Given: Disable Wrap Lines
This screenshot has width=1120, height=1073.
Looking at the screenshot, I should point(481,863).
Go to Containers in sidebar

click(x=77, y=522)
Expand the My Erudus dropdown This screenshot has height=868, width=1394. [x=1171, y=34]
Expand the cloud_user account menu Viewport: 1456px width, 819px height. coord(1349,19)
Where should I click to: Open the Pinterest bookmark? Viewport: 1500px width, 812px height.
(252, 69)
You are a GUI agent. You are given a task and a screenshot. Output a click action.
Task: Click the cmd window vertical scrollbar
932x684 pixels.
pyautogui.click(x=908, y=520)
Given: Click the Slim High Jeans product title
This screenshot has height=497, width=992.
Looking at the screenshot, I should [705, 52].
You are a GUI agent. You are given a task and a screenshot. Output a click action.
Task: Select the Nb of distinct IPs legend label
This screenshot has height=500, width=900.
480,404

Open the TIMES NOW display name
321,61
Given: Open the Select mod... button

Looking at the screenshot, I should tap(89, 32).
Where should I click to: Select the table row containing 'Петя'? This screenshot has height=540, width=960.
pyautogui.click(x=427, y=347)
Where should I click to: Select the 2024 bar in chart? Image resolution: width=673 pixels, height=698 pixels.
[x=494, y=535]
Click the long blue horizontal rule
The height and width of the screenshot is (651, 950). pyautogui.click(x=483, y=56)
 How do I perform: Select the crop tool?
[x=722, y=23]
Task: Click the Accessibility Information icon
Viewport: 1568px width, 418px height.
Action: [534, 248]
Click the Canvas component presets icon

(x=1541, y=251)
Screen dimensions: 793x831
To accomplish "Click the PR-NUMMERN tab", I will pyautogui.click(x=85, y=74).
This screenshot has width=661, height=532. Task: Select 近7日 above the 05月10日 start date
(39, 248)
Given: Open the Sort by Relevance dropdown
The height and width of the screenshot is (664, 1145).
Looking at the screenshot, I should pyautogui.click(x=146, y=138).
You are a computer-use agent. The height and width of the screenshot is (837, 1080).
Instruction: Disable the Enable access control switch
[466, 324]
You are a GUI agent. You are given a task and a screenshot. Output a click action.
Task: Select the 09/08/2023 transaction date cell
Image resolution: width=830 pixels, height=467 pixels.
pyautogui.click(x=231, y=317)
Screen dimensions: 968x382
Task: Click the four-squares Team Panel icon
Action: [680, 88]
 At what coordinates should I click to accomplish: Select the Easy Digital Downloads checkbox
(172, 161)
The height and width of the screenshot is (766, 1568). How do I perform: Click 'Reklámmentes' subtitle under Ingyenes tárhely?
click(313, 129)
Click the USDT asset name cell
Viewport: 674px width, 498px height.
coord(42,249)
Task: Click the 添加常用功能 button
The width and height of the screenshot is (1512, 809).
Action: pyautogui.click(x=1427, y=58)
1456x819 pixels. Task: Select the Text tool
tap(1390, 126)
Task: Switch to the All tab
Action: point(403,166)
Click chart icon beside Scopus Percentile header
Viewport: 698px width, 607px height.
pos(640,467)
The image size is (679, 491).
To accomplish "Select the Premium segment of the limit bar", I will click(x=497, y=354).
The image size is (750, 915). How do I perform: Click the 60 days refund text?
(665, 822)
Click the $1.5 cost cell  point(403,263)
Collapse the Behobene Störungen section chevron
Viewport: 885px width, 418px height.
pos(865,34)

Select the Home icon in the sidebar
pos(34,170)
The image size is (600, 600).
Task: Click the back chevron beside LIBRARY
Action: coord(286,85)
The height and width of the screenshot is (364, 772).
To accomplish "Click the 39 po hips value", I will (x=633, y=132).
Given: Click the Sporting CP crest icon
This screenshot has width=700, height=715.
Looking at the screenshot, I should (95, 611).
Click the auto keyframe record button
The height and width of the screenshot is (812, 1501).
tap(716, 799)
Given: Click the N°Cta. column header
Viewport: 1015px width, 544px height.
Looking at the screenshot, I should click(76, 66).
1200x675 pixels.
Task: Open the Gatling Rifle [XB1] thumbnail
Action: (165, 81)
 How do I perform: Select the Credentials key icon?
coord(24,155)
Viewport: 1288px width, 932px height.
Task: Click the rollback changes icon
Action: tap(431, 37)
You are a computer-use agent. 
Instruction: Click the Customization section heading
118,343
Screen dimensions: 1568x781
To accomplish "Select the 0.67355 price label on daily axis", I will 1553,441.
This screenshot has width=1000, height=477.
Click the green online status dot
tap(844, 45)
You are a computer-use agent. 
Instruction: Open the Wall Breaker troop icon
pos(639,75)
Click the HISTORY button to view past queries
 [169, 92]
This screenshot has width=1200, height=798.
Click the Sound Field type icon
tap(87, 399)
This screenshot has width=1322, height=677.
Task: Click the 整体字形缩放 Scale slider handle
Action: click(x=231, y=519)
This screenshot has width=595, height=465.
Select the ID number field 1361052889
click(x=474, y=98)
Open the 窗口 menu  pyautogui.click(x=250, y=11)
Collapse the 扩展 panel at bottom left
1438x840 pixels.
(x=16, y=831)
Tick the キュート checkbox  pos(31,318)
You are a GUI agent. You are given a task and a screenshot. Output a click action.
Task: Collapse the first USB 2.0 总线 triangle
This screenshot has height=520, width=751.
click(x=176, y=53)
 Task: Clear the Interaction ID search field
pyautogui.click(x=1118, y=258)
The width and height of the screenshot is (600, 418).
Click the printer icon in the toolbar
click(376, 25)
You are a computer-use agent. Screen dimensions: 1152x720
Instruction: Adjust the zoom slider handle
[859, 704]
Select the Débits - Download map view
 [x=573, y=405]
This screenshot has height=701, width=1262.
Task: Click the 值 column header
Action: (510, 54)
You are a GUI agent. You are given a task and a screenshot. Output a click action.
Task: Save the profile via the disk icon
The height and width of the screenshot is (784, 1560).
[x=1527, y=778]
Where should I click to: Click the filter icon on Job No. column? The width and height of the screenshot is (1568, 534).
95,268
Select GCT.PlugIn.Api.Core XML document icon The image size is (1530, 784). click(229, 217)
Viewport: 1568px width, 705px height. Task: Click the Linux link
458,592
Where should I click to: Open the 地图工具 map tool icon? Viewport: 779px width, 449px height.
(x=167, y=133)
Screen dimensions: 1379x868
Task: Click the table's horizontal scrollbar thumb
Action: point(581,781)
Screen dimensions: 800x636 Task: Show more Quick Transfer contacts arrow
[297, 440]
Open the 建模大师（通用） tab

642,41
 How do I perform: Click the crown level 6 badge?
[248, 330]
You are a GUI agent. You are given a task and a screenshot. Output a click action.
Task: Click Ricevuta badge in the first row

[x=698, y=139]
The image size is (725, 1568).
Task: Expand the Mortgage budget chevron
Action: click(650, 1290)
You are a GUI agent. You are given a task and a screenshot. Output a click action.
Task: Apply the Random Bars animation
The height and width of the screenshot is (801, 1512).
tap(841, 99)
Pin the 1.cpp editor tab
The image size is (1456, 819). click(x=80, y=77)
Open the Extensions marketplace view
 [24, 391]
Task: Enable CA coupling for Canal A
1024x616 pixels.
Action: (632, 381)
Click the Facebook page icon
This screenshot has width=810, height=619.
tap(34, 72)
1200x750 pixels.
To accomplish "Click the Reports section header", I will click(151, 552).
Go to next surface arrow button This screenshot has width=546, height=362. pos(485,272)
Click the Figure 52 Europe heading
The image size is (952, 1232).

----

Copy the records starting at the line with "The image size is (750, 915)." and ending after the line with "tap(844, 45)", switching "crest" to "badge" and leaving everything else unchanged.

The image size is (750, 915). How do I perform: Click the 60 days refund text?
(665, 822)
Click the $1.5 cost cell  point(403,263)
Collapse the Behobene Störungen section chevron
Viewport: 885px width, 418px height.
pos(865,34)

Select the Home icon in the sidebar
pos(34,170)
The image size is (600, 600).
Task: Click the back chevron beside LIBRARY
Action: coord(286,85)
The height and width of the screenshot is (364, 772).
To accomplish "Click the 39 po hips value", I will (x=633, y=132).
Given: Click the Sporting CP badge icon
This screenshot has width=700, height=715.
Looking at the screenshot, I should (95, 611).
Click the auto keyframe record button
The height and width of the screenshot is (812, 1501).
tap(716, 799)
Given: Click the N°Cta. column header
Viewport: 1015px width, 544px height.
Looking at the screenshot, I should click(76, 66).
1200x675 pixels.
Task: Open the Gatling Rifle [XB1] thumbnail
Action: (165, 81)
 How do I perform: Select the Credentials key icon?
coord(24,155)
Viewport: 1288px width, 932px height.
Task: Click the rollback changes icon
Action: tap(431, 37)
You are a computer-use agent. 
Instruction: Click the Customization section heading
118,343
Screen dimensions: 1568x781
To accomplish "Select the 0.67355 price label on daily axis", I will 1553,441.
This screenshot has width=1000, height=477.
Click the green online status dot
tap(844, 45)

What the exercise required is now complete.